* _Texto fornecido_
No princípio, Matisse seguiu os passos dos impressionistas, mas logo estabeleceu um estilo característico, com cores e brilho (fauvismo). Como muitos artistas de vanguarda em Paris, recebeu uma série de influências e foi um dos primeiros pintores a se interessar pela arte não-europeia. Interessou-se por miniaturas persas, gravuras japonesas e esculturas africanas. Nessa jornada, a Rússia teve um papel importante na sua história.

Matisse já estava se movendo em uma determinada direção antes de ir para a Rússia, e os ícones que viu lá o impressionaram fortemente. Assim que chegou em outubro de 1911 para decorar o Palácio de Trubetskoy, foi visitar galerias de arte, igrejas e conventos. De fato, os ícones influenciaram Matisse, mas o correto é dizer que eles confirmaram sua originalidade. Há uma notável convergência entre a obra de Henri Matisse e a dos pintores russos de ícones. Matisse dizia que para ser artista é preciso livrar-se de hábitos visuais preconceituosos e aprender a ver a vida com olhos de criança, tirando força das cores e da existência de objetos.

* _Ação necessária 1_
De acordo com o texto fornecido, em que mês e ano Matisse chegou à Rússia?
* _Ação necessária 2_
Liste todas as formas de arte não europeia pelas quais Matisse se interessou, conforme o texto fornecido.
* _Ação necessária 3_
Transcreva do texto fornecido o trecho que começa nas palavras "Matisse já estava" e termina após "existência de objetos.".
Não é preciso consultar as linhas.

* _Dados_
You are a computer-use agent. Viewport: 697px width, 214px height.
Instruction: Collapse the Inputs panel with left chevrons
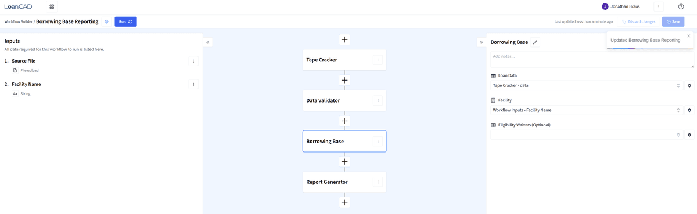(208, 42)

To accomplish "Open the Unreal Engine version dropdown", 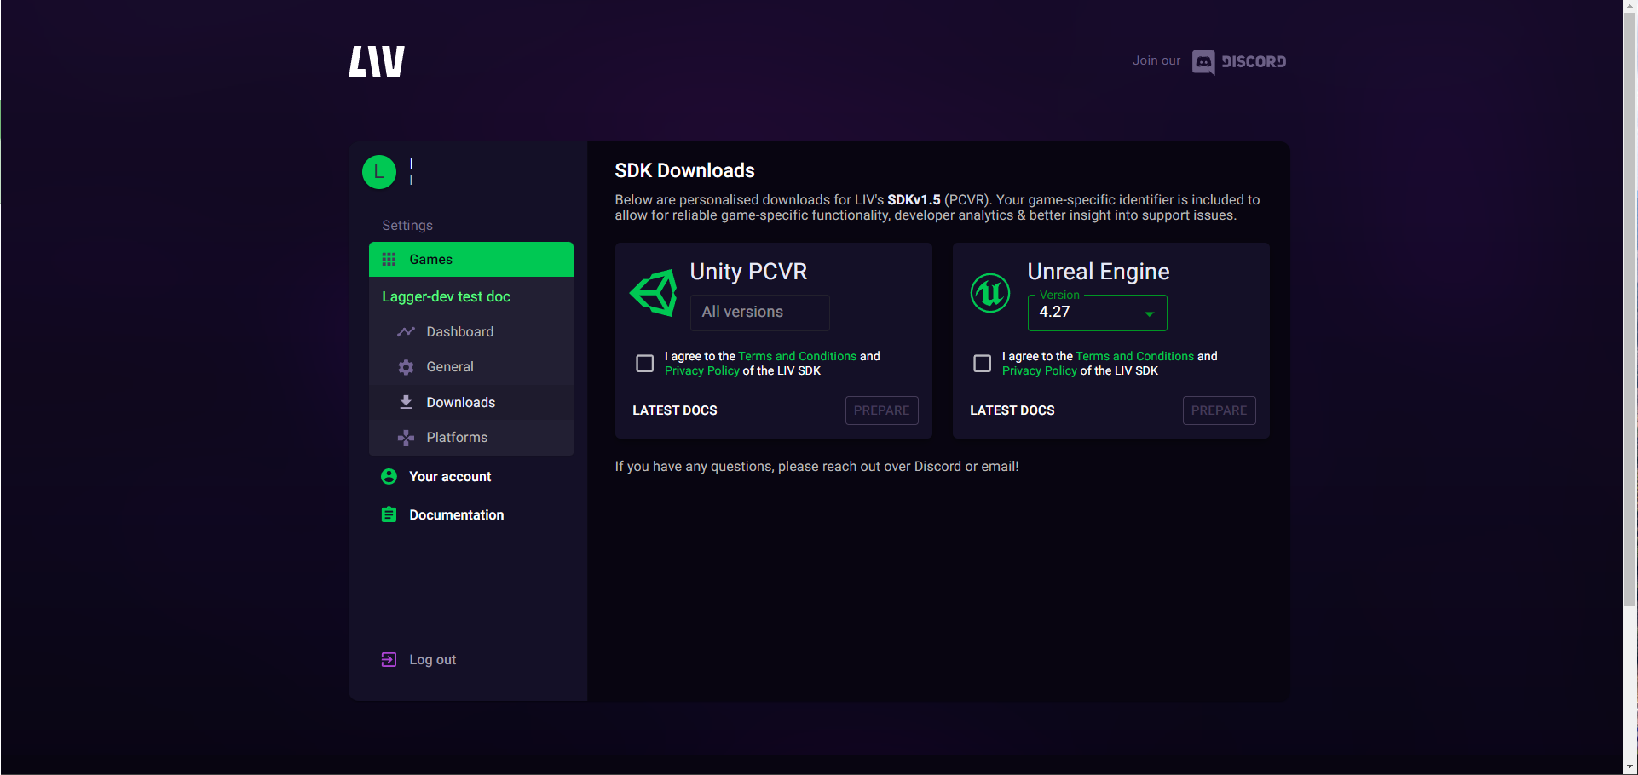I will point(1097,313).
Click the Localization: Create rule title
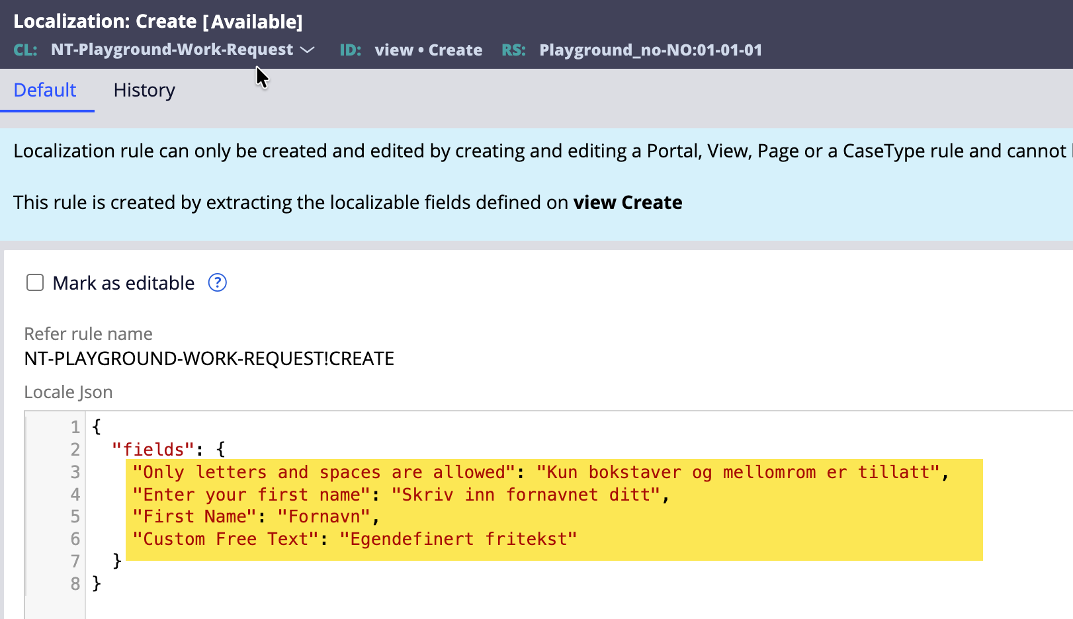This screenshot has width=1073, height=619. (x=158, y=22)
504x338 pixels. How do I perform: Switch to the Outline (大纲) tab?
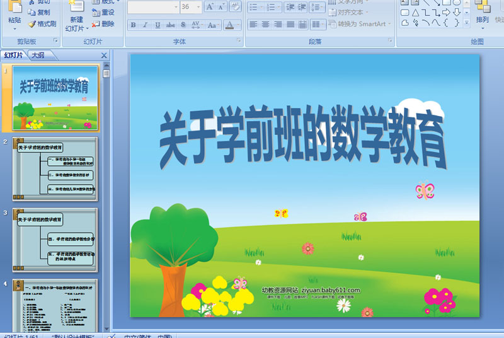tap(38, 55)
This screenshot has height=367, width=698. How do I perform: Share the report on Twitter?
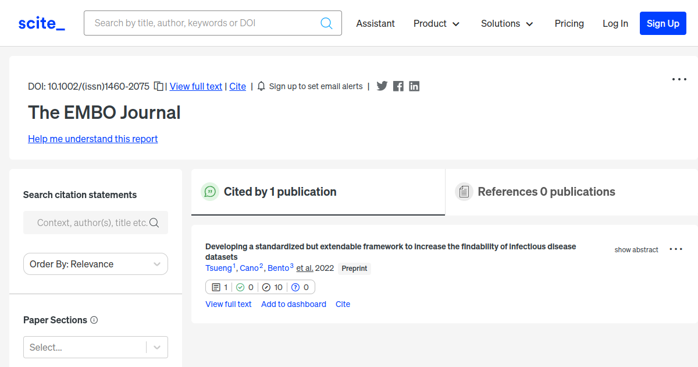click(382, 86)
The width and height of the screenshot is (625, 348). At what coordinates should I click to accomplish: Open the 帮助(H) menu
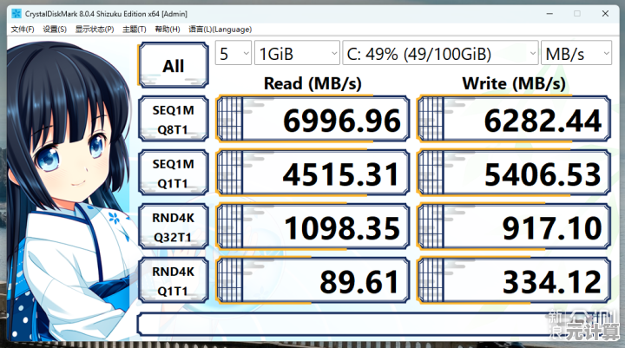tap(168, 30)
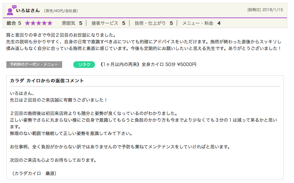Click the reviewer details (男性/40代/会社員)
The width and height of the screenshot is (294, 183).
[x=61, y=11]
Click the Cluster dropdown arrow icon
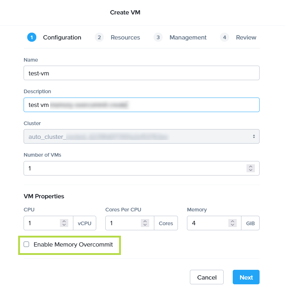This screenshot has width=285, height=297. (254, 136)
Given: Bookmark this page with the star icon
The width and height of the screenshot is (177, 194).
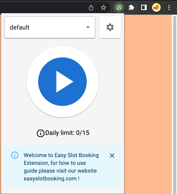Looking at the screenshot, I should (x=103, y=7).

* _Resposta redigida 1_
Em outubro de 1911.

* _Resposta redigida 2_
Miniaturas persas, gravuras japonesas e esculturas africanas.

* _Resposta redigida 3_
Matisse já estava se movendo em uma determinada direção antes de ir para a Rússia, e os ícones que viu lá o impressionaram fortemente. Assim que chegou em outubro de 1911 para decorar o Palácio de Trubetskoy, foi visitar galerias de arte, igrejas e conventos. De fato, os ícones influenciaram Matisse, mas o correto é dizer que eles confirmaram sua originalidade. Há uma notável convergência entre a obra de Henri Matisse e a dos pintores russos de ícones. Matisse dizia que para ser artista é preciso livrar-se de hábitos visuais preconceituosos e aprender a ver a vida com olhos de criança, tirando força das cores e da existência de objetos.